Nous avons amorcé notre descente. Bizarre… il me semblait que nous
n'étions pas au bon endroit. Soudain, les feuilles d'un grand palmier ont
surgi devant mon hublot. J'en ai eu le souffle coupé. Nous avons heurté un
arbre. Nous allons nous écraser !
Plus tard, lorsque j'ai repris conscience, j'ai entendu vaguement que
l'on criait mon nom balangao «Juami !». ainsi que «Au feu ! Au feu !
Courez !». J'ai rassemblé mes forces et j'ai tenté de me détacher et de sortir
de l'hélicoptère embrasé. Mais je ne pouvais bouger que deux doigts de ma
main gauche. J'étais prise au piège.
J'ai commencé à paniquer. Il faut que je pense à quelque chose,
n'importe quoi. Comment se fait-il que mon bras droit soit tordu de la sorte
alors que ma main recouvre mon nez et ma bouche ? Je me suis concentrée
sur cette position invraisemblable en continuant à avaler du ciment sec et
poussiéreux et en tentant de garder mes voies respiratoires dégagées en vue
de la prochaine bouffée d'oxygène.
Garde tes forces. Continue de respirer. En combien de temps meurt-on
brûlé ? Les pensées se succédaient en moi l'une après l'autre.
Ô Dieu, je ne veux pas déjà mourir !
Je n'avais aucune idée de ce qui se passait à l'extérieur.

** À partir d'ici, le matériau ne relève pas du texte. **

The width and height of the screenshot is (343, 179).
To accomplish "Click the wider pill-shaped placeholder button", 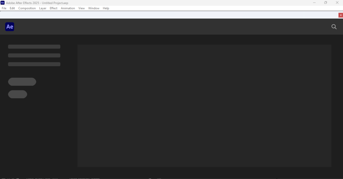I will (x=22, y=82).
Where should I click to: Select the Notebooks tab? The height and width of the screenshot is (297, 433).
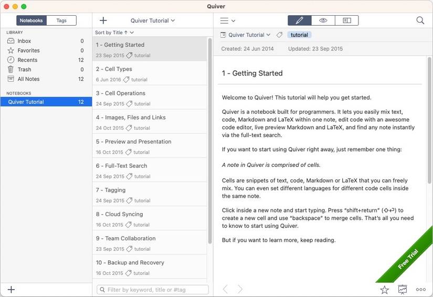31,20
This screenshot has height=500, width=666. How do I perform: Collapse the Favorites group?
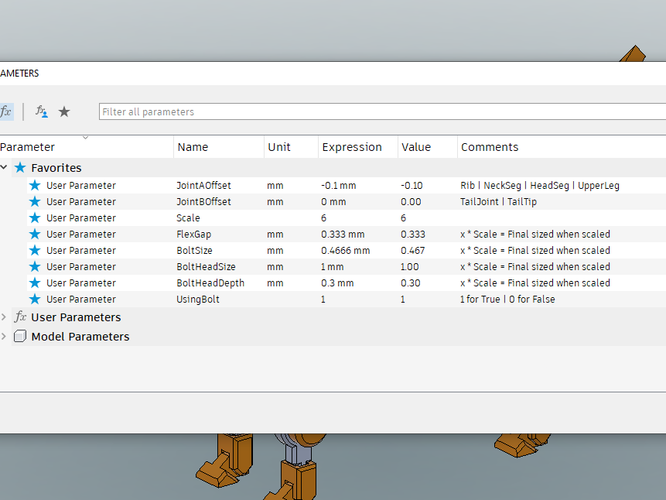[x=4, y=167]
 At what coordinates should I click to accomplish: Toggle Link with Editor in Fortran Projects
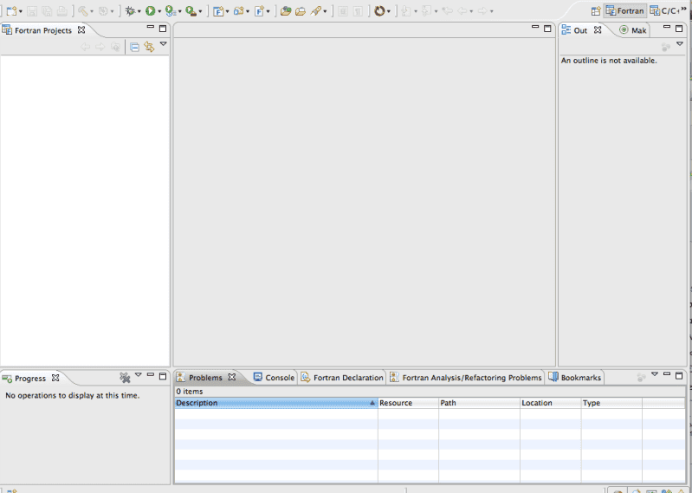(149, 47)
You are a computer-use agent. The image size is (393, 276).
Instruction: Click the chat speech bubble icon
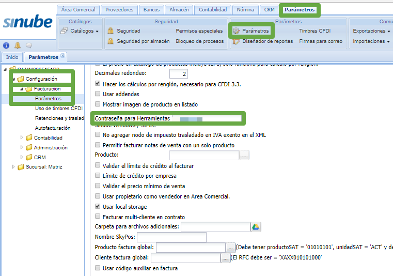(29, 45)
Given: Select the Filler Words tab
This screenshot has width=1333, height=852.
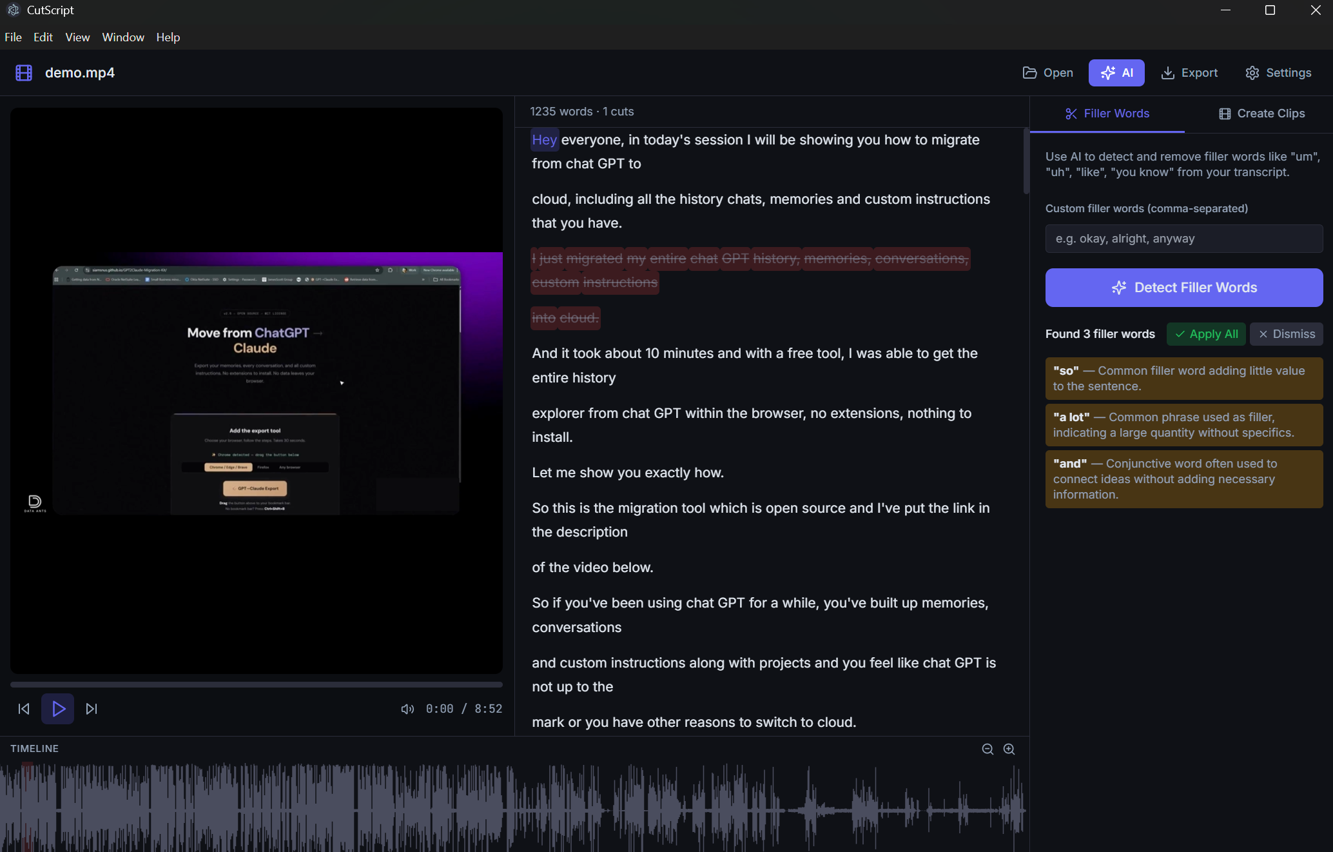Looking at the screenshot, I should 1106,113.
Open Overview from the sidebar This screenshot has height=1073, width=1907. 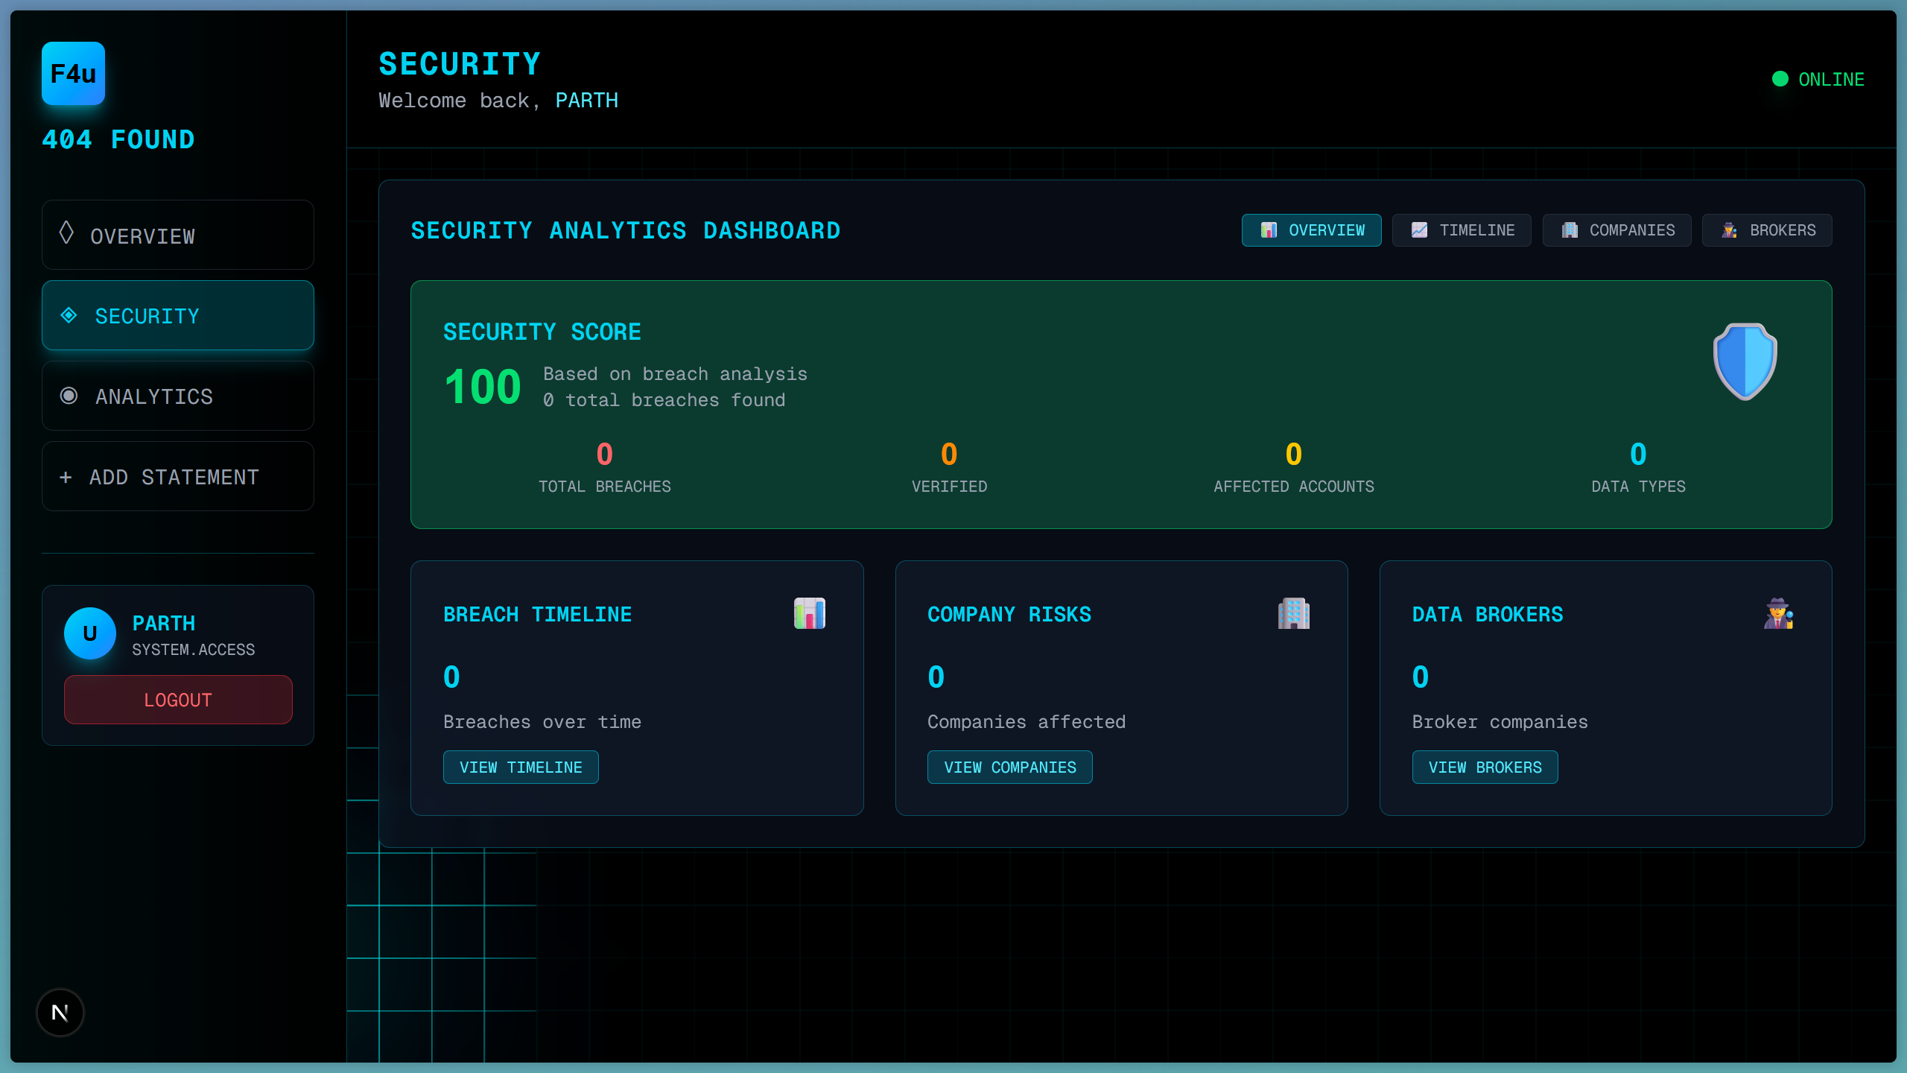coord(177,235)
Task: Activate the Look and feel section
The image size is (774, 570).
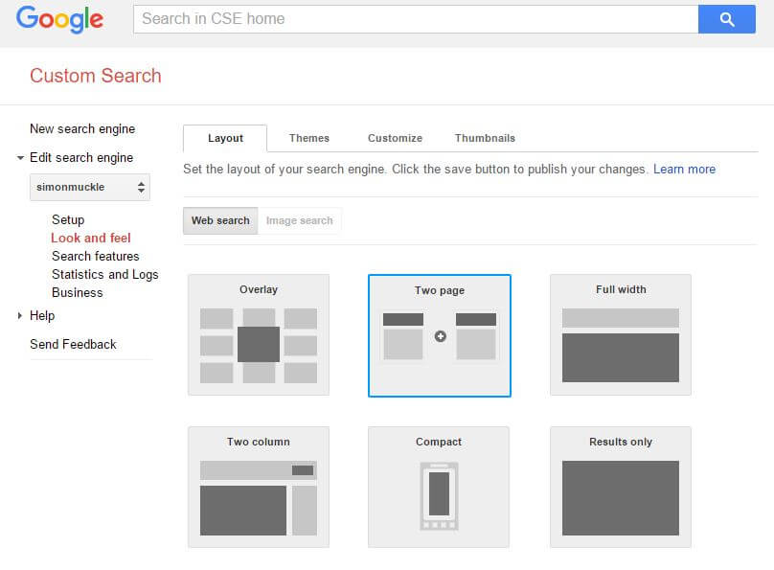Action: pos(91,238)
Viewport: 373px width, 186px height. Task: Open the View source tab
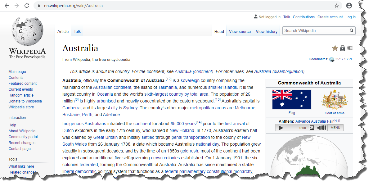tap(240, 31)
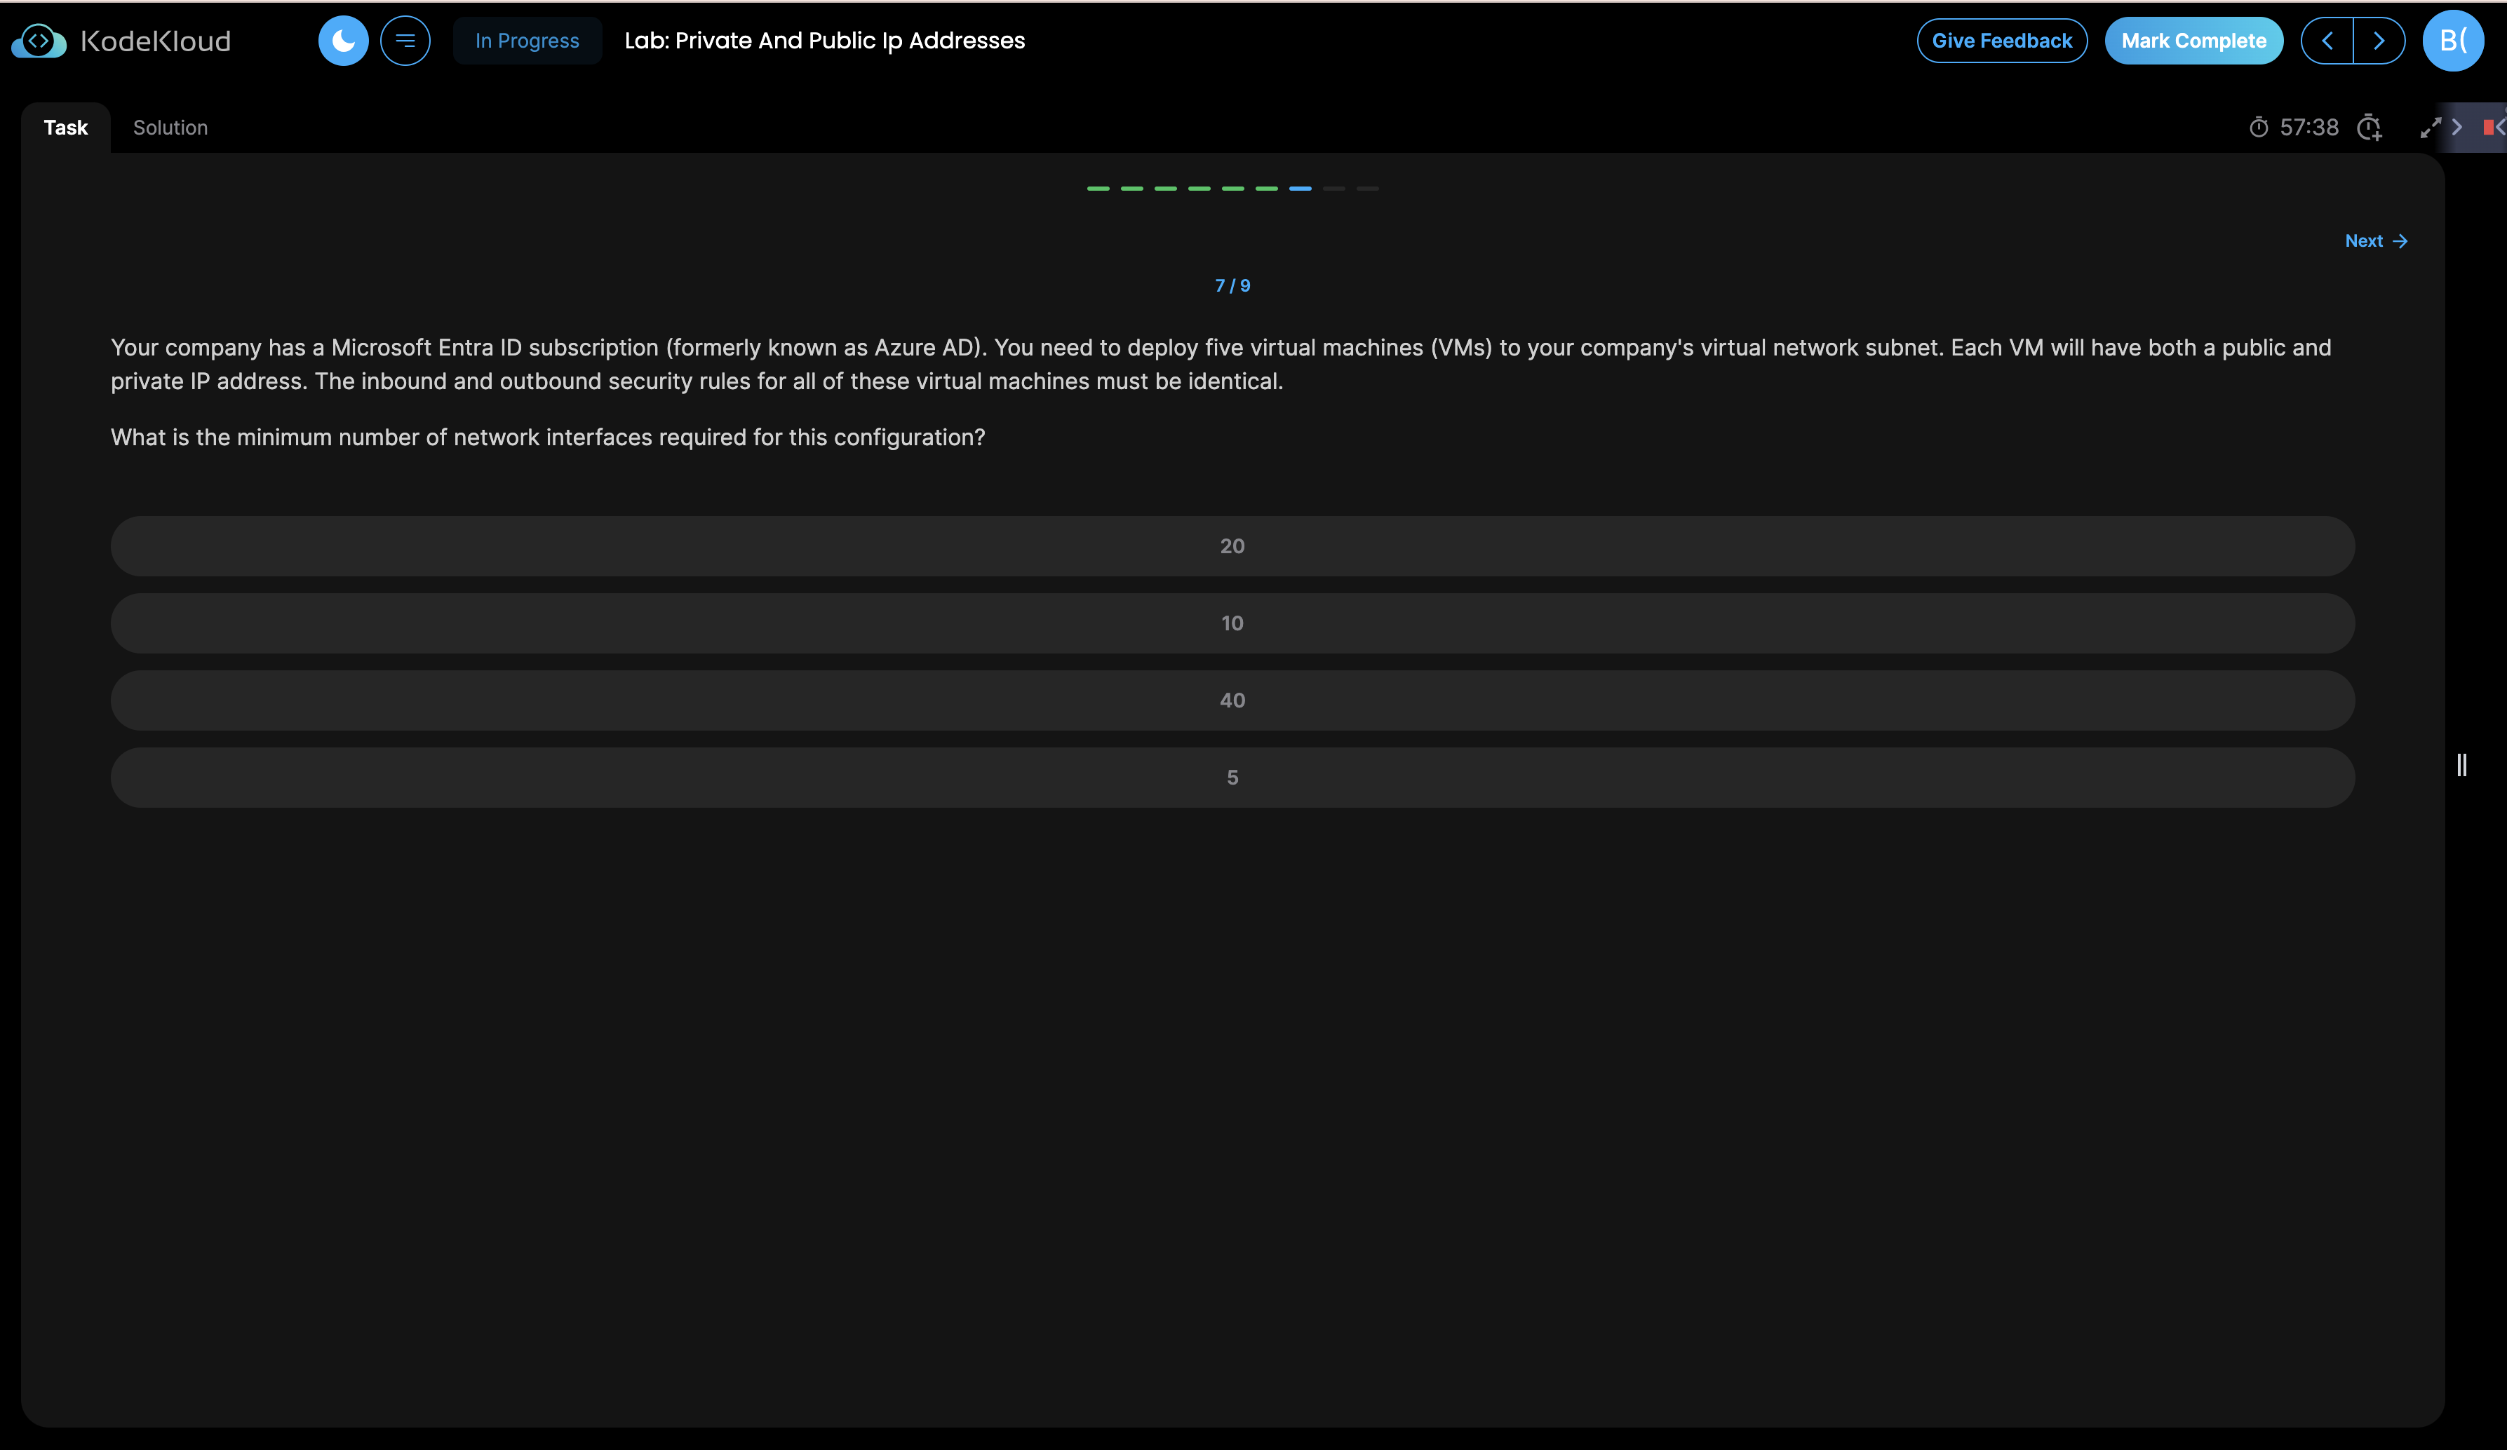Choose answer option 5
2507x1450 pixels.
pyautogui.click(x=1232, y=778)
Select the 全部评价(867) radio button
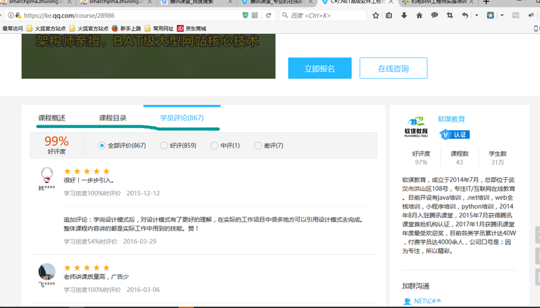Screen dimensions: 540x308 point(102,145)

Après le crash,
les pilotes avaient bondi hors de l'appareil et découvert un terrible
spectacle : du fuel s'échappait d'un gros trou dans le réservoir et des
flammes jaillissaient des restes du moteur. «Sauvez-vous ! Tout va exploser
!». crièrent-ils aux Balangaos médusés qui se tenaient à proximité de
l'épave.
Mais quand les Balangaos ont su que Doming, le Dr Lim et moi-même
étions coincés à l'intérieur, ils ont brusquement fait demi-tour. Ils se sont
emparés de bols de riz en aluminium, de seaux et de cuvettes en plastique,
de tout ce qu'ils ont pu dénicher dans leur précipitation, et ont commencé à
jeter de la terre et de l'eau provenant des rizières sur l'appareil en flammes.
En quelques minutes, ils ont éteint le feu.
Mais tout ce que je savais, c'était que je ne devais pas céder à la
panique. J'ai fait le bilan médical de ma situation. Pas de fracture, mais ma
tête est sérieusement bloquée sur le côté, et bien coincée. Un centimètre de
plus et j'avais la nuque brisée.
Combien de temps puis-je tenir avec si peu d'air ? Seigneur, ne permets
pas que j'étouffe ! Je dois terminer cette traduction.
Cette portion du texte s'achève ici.